Pub.: 20 Oct '12, Pinned: 30 Jun '17
Abstract: In spray freeze drying (SFD) solutions are frozen by spraying into a very cold environment and subsequently dried by sublimation. In contrast to conventional freeze drying, spray freeze drying has the possibility to produce flowable lyophilizates which offers a variety of new pharmaceutical applications. Here, a drop jet nozzle is proposed as liquid dispenser that is able to produce droplets with a very narrow size distribution compared to standard methods. The drop jet nozzle is mounted in a spray tower designed to prevent direct contact of the product with the freezing medium. Various formulations have been tested containing lysozyme as model protein and stabilizers such as bovine serum albumin, polyvinylpyrrolidone or dextran in various concentrations and mannitol.
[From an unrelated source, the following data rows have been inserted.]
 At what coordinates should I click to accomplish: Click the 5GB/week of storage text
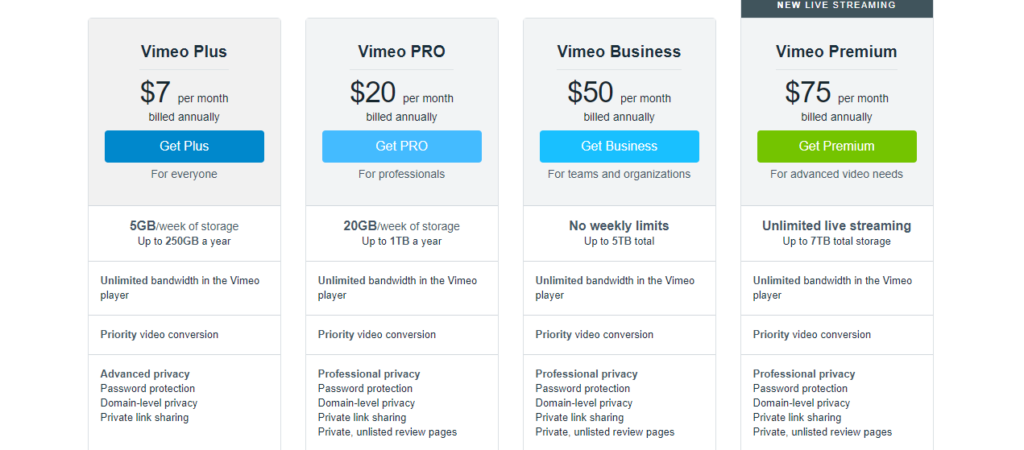coord(184,227)
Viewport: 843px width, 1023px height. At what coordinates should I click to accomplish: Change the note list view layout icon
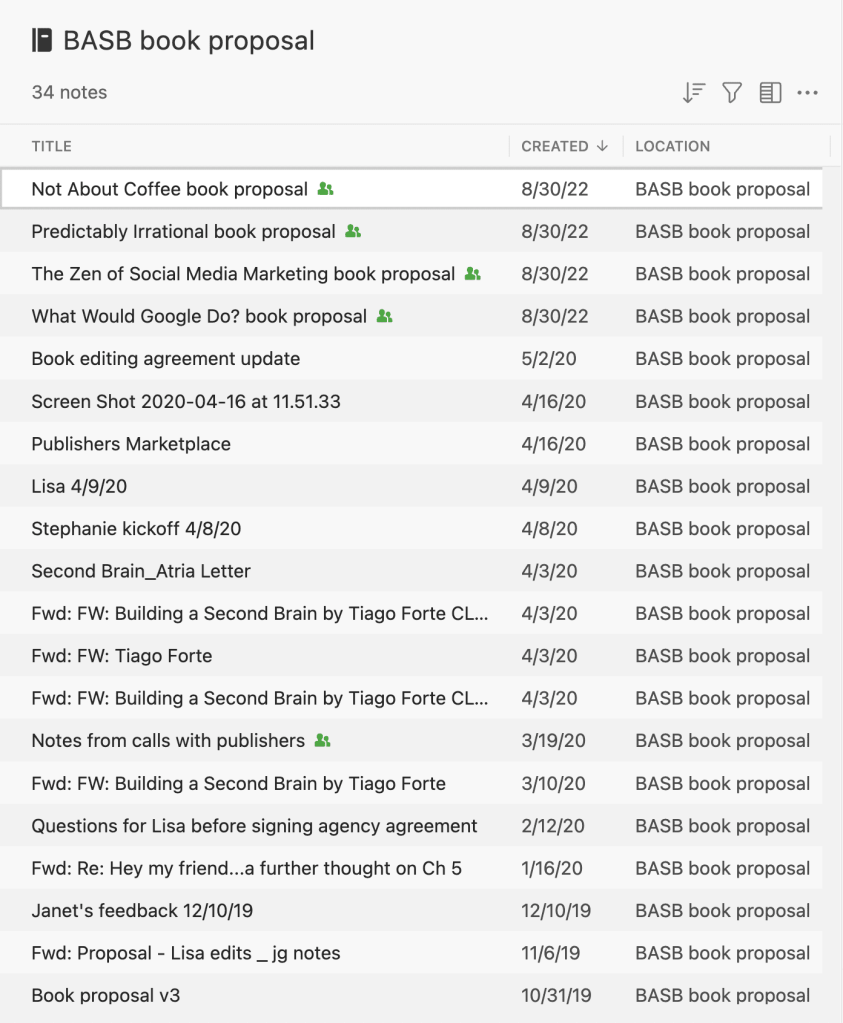pos(769,93)
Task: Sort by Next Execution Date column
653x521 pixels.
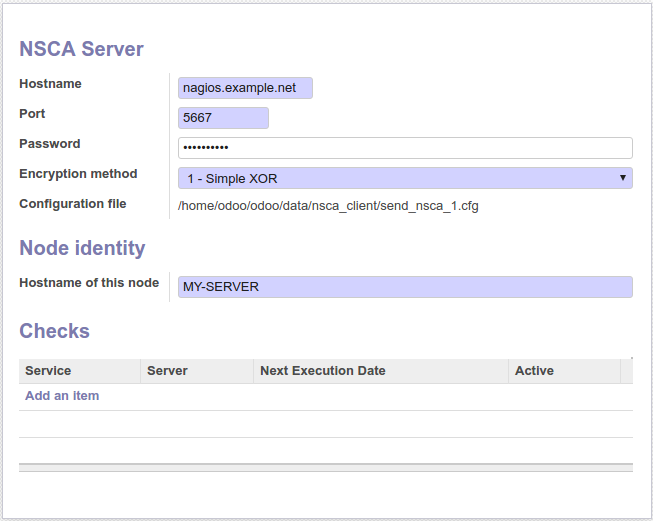Action: click(322, 371)
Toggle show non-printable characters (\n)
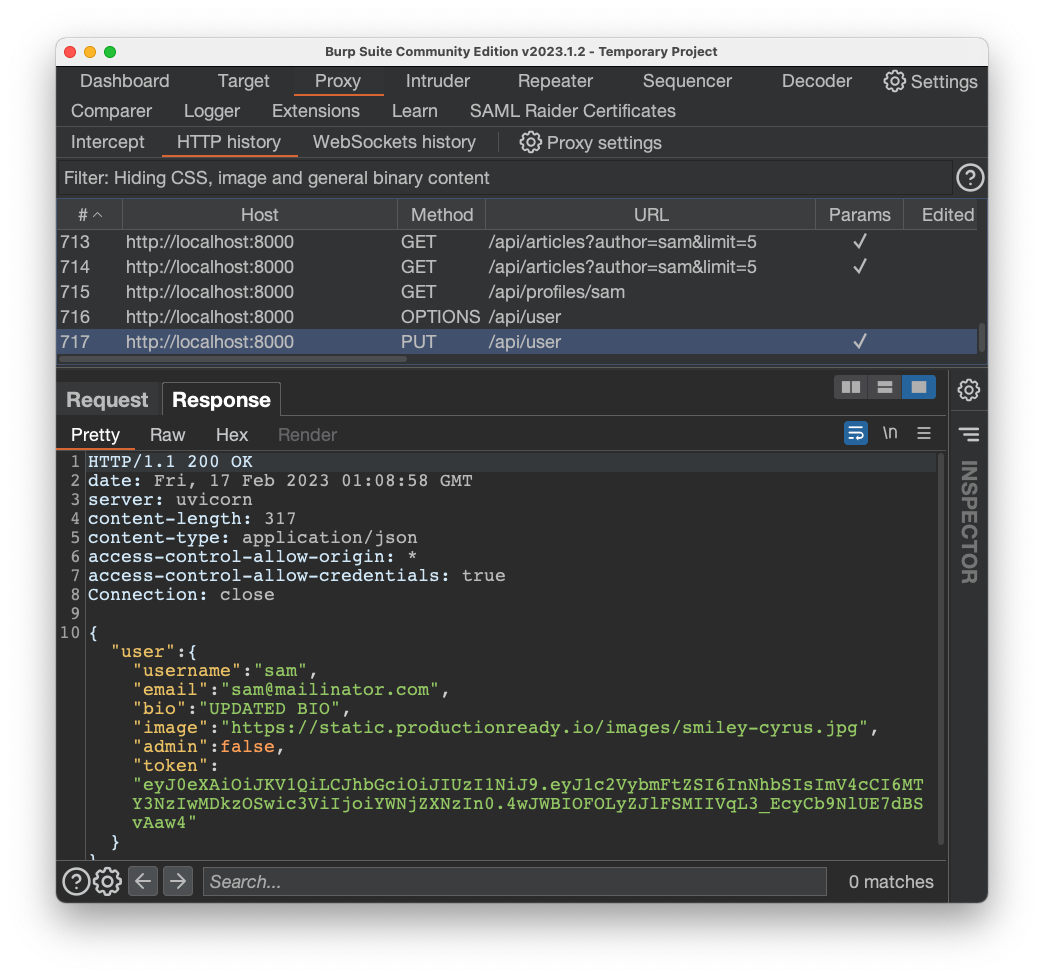The image size is (1044, 977). [x=890, y=433]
Excellent free flowing and nearly monodispersed, porous particles are produced where particle properties can be controlled by formulation and process conditions. The particle diameter varied between 231 ± 3 μm and 310 ± 10 μm depending on the formulation composition. The lysozyme activity was >94 ± 5% for all formulations exhibiting a full preservation of enzyme activity. This new method is very promising for the production of nearly monodisperse particulate lyophilizates in various therapeutic applications.